Emsal Mahkeme Kararı İstanbul Bölge Adliye Mahkemesi 14. Hukuk Dairesi 2017/1069 E. 2018/492 K. 10.05.2018 T.

Görüntülediğiniz mahkeme kararı kesinleşmiş bir karardır.

T.C.
İSTANBUL
BÖLGE ADLİYE MAHKEMESİ
14. HUKUK DAİRESİ
DOSYA NO : 2017/1069
KARAR NO : 2018/492
T Ü R K M İ L L E T İ A D I N A
İ S T İ N A F K A R A R I
İNCELENEN KARARIN
MAHKEMESİ : İSTANBUL 10. ASLİYE TİCARET MAHKEMESİ
TARİHİ : 14/09/2017
NUMARASI : 2014/420- 2017/1052 E.K
DAVANIN KONUSU : İtirazın İptali
Taraflar arasındaki itirazın iptali davasının yapılan yargılaması sonunda ilamda yazılı nedenlerden dolayı davanın kısmen kabulüne yönelik olarak verilen hükmün süresi içinde davalı vekili tarafından istinaf kanun yoluna başvurulması üzerine dosya içerisindeki tüm belgeler okunup, incelendi, gereği konuşulup düşünüldü.

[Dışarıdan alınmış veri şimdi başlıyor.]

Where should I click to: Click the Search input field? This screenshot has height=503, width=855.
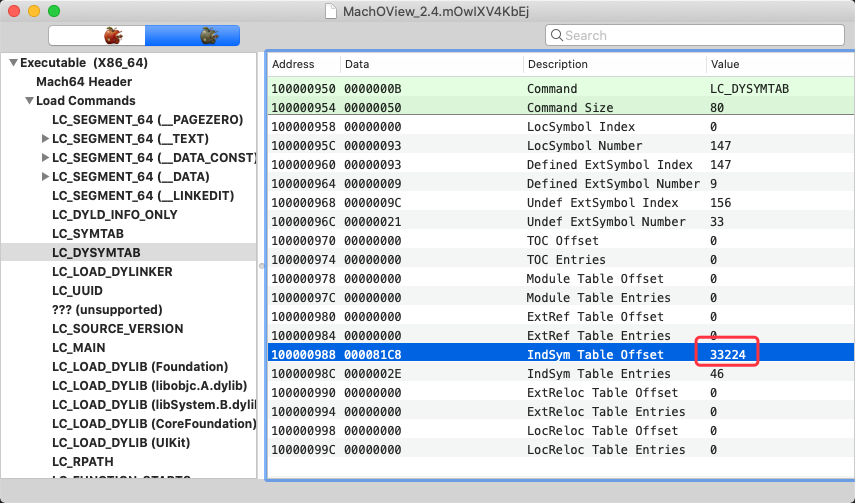[x=695, y=35]
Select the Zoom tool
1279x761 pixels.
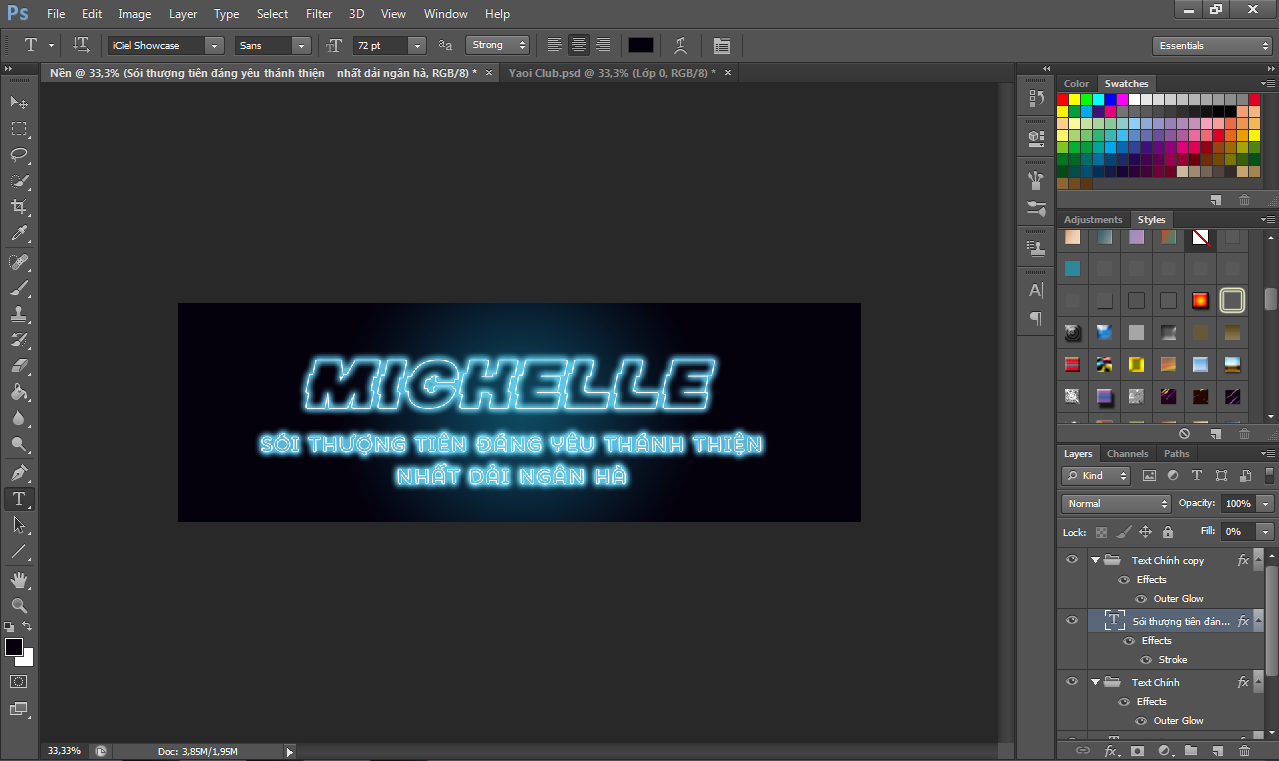click(19, 606)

TARAFLARIN İDDİA VE SAVUNMALARI
Davacı vekili, taraflar arasında tellallık sözleşmesi uyarınca, müvekkilinin sözleşmeye konu taşınmazı davalıya göstererek tarafları bir araya getirdiğini, ancak davalının doğrudan alıcı ile bir araya gelerek müvekkilinin bilgisi dışında işlemi sonuçlandırdığını, taşınmaz davalı şirkete daha yüksek bir fiyatla satılmasına rağmen tapuda satış bedelinin 3.450.000,00 TL beyan edildiğini, ödenmeyen komisyon alacağının kısmi davaya konu edildiği ve buna ilişkin İstanbul 31. Asliye Ticaret Mahkemesi’nin 2011/82 E. sayılı dosyasından verilen kararın Yargıtay’da temyiz aşamasında olduğunu, kısmi açılan dava dışındaki bakiye alacağın tahsili için davalılar aleyhine başlatılan icra takibinin davalıların haksız itirazı sonucu durduğunu ileri sürerek itirazın iptali ile takibin devamına ve icra inkar tazminatına karar verilmesini talep ve dava etmiştir.

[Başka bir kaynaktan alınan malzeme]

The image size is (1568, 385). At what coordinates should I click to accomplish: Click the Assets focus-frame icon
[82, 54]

Davalılar vekili, temyiz aşamasında olan kısmi davanın kesinleşmesinin beklenmesi gerektiğini, tellallık sözleşmesinin geçerli olmadığını, satış sözleşmesinin kurulmasına aracılık edilmemiş olması nedeniyle davacının komisyon alacağına hak kazanmadığını belirterek davanın reddine karar verilmesini istemiştir.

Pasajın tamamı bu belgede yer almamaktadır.